# Naturose Discontinued by Manufacturer



## UmbraSprite (Mar 2, 2007)

Bad news!!!

The folks who manufacture Naturose have discontinued the animal grade product in lieu of a "for human consumption" version which sells at 10X the cost.  

I am looking into alternate supplies but this means basically the cost of this stuff is going to go up for all of us. I will keep everyone updated on what I find out.

Chris


----------



## elscotto (Mar 1, 2005)

Chris-
Thanks very much for the update. Do you know the shelf life of this stuff? Is excess powder best preserved sealed in the fridge? Frozen? Thanks.


----------



## UmbraSprite (Mar 2, 2007)

Not sure about temperature. I do know you should seal it air tight and protect from light. I would assume room temp is acceptable under the previously mentioned conditions.

Chris


----------



## Rain_Frog (Apr 27, 2004)

looks like we may have to go back to cyclops for tadpoles. :roll: 

Chris, so you're saying they're going to "keep" Naturose, just make a different grade that is fit for human consumption?


----------



## UmbraSprite (Mar 2, 2007)

Naturose was the name of their animal grade product. Bio-Astin is the human grade and brings in a price about 10x of the Naturose. Here is a link...

http://www.cyanotech.com/news/news_032608.html


----------



## tzen (Nov 22, 2007)

So the problem is the natural astaxanthin made from algea just can't compete in the animal feed market with synthetic astaxanthin.

Listed synthetics are:
Carophyll Pink from DMS 
Lucantin Pink from BASF.

Lots of facinating stuff about astaxanthin on wikipedia.
Anyway, could you get & offer them?

### Extracted material
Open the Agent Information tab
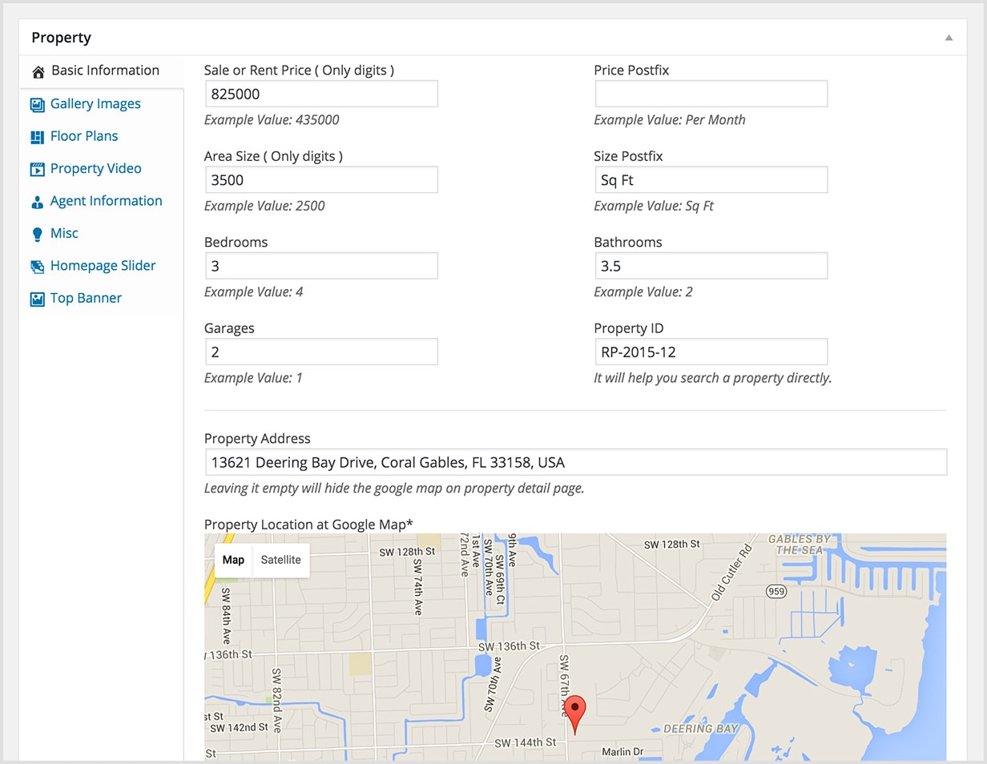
---
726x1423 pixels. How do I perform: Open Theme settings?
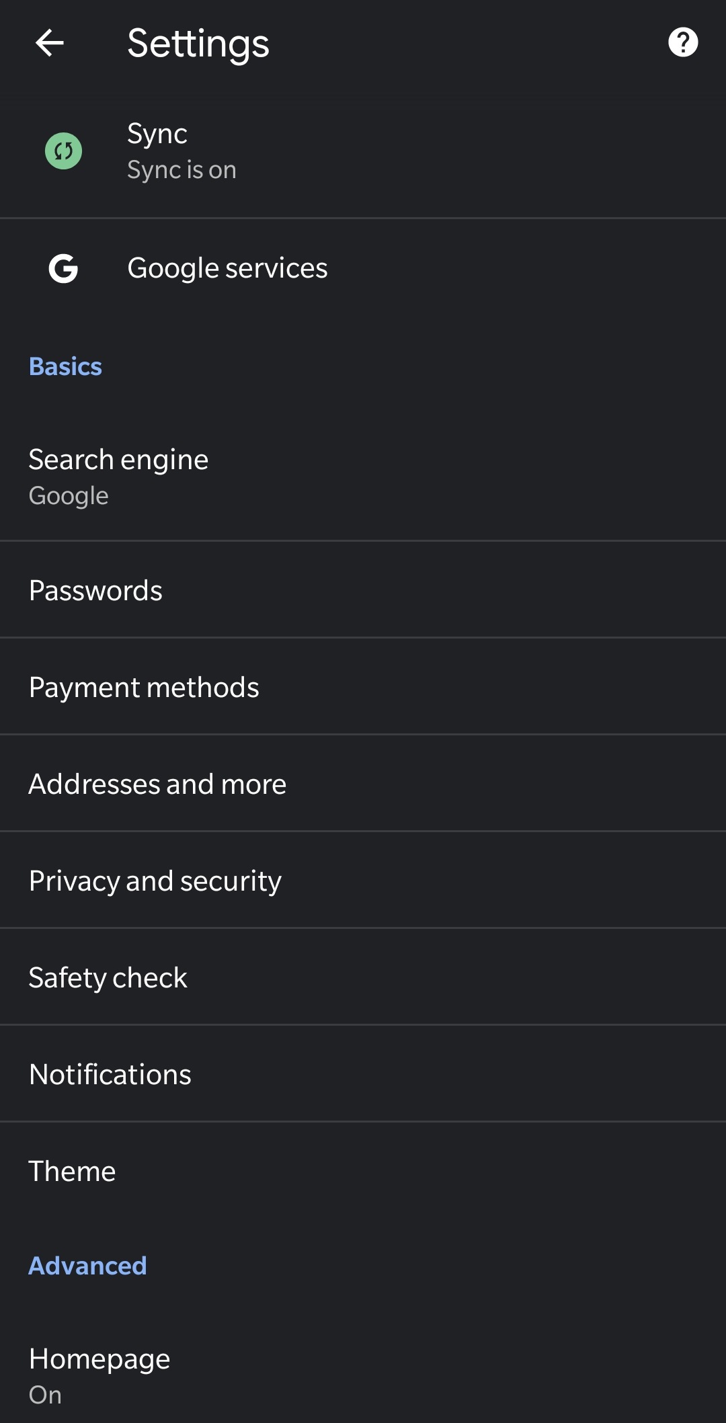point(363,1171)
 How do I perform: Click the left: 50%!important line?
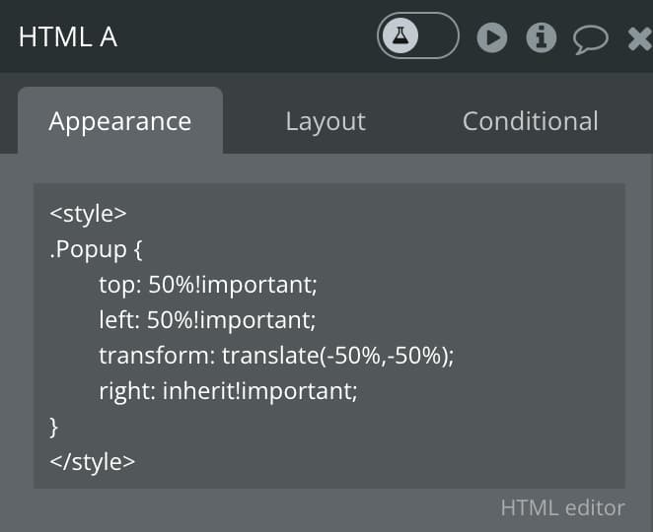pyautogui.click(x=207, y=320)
---
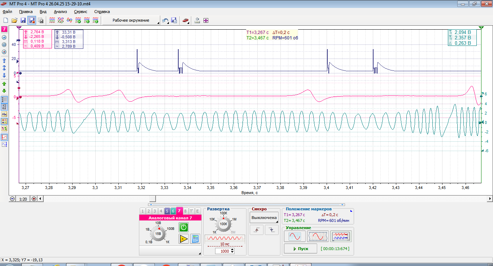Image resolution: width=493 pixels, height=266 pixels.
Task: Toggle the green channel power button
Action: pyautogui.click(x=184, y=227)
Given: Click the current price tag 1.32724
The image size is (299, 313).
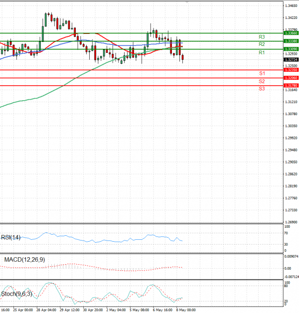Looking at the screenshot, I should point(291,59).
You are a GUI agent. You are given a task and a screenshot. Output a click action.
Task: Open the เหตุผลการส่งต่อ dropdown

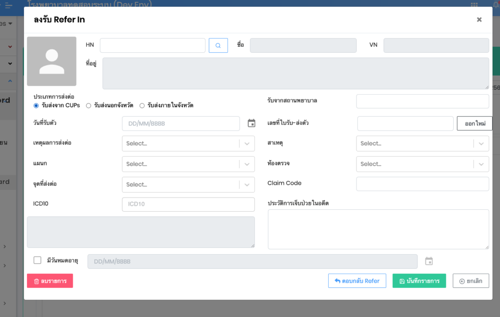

### To be done
In the forum thread about Naturose, condense the paragraph that begins "Naturose was the name of their animal grade product" into a single sentence that keeps its main facts.

### Task result
Naturose was the manufacturer's animal grade product, while Bio-Astin is the human grade version and costs about ten times as much.